UNA LUMINOSA OSCURIDAD Por José Hugo Fernández
UNA LUMINOSA OSCURIDAD
Conjuro de Diamante, de Juan Carlos Mirabal
Afirmó Lezama Lima
(y después otros lo han repetido tanto) que la controvertida densidad barroca y
la aparente impermeabilidad de sus textos difieren de los escritos por su
venerado Luis de Góngora en el hecho de que éste tornó oscuras las cosas
claras, mientras él trataba de hacer claras las oscuras. Lezamiano al fin, fue
un sagaz intento por cortar por lo sano el rifirrafe sobre las influencias, a
sabiendas de que suelen ser interminables, además de poco remuneradoras. Más
preciso, aunque igualmente sobrara, habría sido explicar que por razones de
intrínseca naturaleza humana, ¿o divina?, el genio es intransferible. Y que en
definitiva el carácter claro u oscuro de una obra depende de las diversas
capacidades de percepción de los destinatarios, más que del plan de su hacedor.
La vasta y por
momentos cansona historia que lo acredita nos llega desde la “oscuridad” de los
jeroglíficos egipcios, heredada –dicen- por Hermes Trismegistus, quien, en los
primeros siglos de la Era Cristiana, inspiró el hermetismo como lenguaje
pretendidamente abstruso, ideal para alquimistas y poetas. Con él se iniciaría
un trayecto que iba a servir de puente entre el Renacimiento y el Barroco,
pasando luego por el simbolismo y el decadentismo, entre otros ismos conocidos,
hasta llegar a nuestros días, cuyo distanciamiento -por un montón de milenios-
de aquel Corpus Hermeticum, no ha impedido que cada época, y aun cada
representante de cada época, reproduzca su legado siguiendo originales modos de
ser herméticos u oscuros o como quieran llamarle a la tendencia.
Ya que no pudo ser
menos, la actual poesía cubana del exilio también airea sus presupuestos en tal
sentido. Pongo por caso el poemario Conjuro
de Diamante, de Juan Carlos Mirabal, que algunos quizás gustarían arrimar
al barroquismo o al neobarroquismo, pero que al fin y al cabo es afluente de
aquel antiquísimo surtidor, que ha sido el mismo para todos, aunque no se
identifique por medio de la simple transtextualidad o la influencia directa,
sino en determinadas hechuras y recursos metalingüísticos individuales. Para no
rizar el rizo con esas socorridas teorías de la metatranca, digamos que donde
Góngora se empeñó en presentar oscuras las cosas claras y Lezama hizo claras
las oscuras, Juan Carlos únicamente parece aspirar a la disolución de ciertas
penumbras interiores, expulsándolas a como dé lugar y a tono con un estilo
personalísimo que no oscurece lo claro ni aclara lo oscuro, sino que más bien
se limita a descomprimir en cada verso sus propias subjetividades.

☆ ☆ ☆ ☆

Desafío> Transcribe tal cual el fragmento de la reseña sobre Conjuro de Diamante que va entre "La vasta y por" y "a la tendencia.", ambos incluidos.

Bloque de datos>
☆ ☆ ☆ ☆

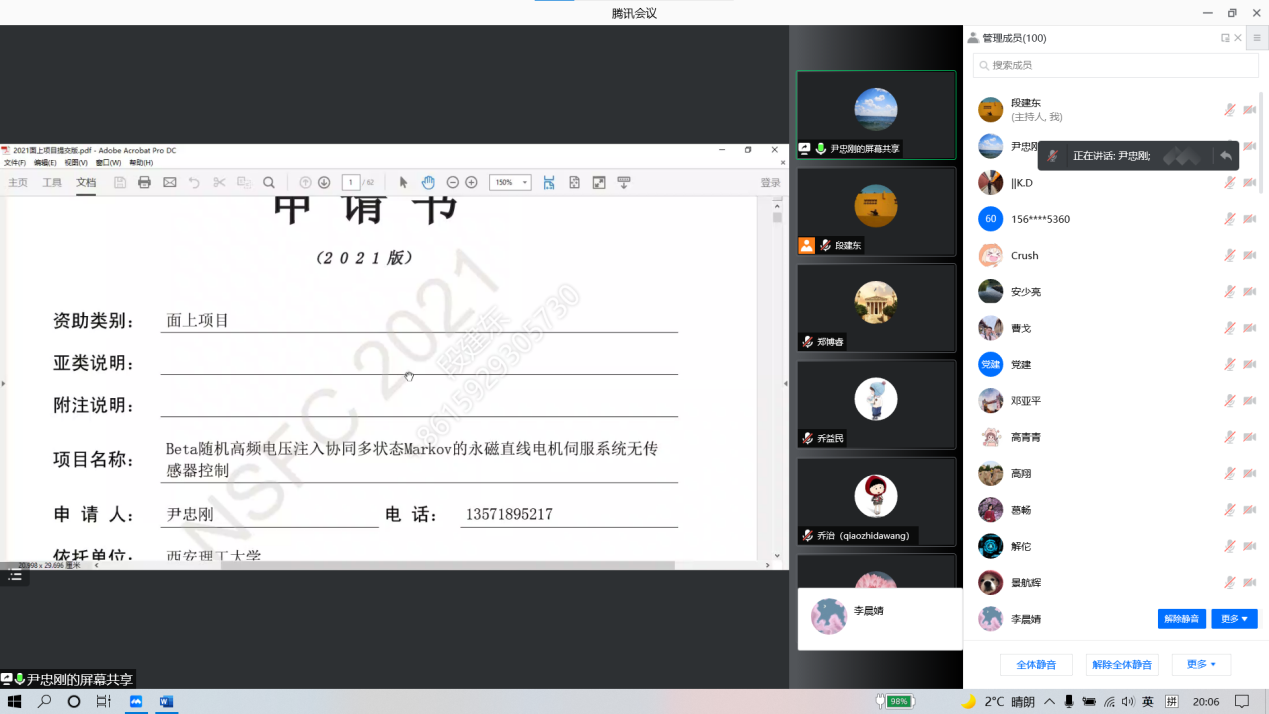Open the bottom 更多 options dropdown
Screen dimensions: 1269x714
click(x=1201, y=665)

☆ ☆ ☆ ☆

Solución propuesta>
La vasta y por
momentos cansona historia que lo acredita nos llega desde la “oscuridad” de los
jeroglíficos egipcios, heredada –dicen- por Hermes Trismegistus, quien, en los
primeros siglos de la Era Cristiana, inspiró el hermetismo como lenguaje
pretendidamente abstruso, ideal para alquimistas y poetas. Con él se iniciaría
un trayecto que iba a servir de puente entre el Renacimiento y el Barroco,
pasando luego por el simbolismo y el decadentismo, entre otros ismos conocidos,
hasta llegar a nuestros días, cuyo distanciamiento -por un montón de milenios-
de aquel Corpus Hermeticum, no ha impedido que cada época, y aun cada
representante de cada época, reproduzca su legado siguiendo originales modos de
ser herméticos u oscuros o como quieran llamarle a la tendencia.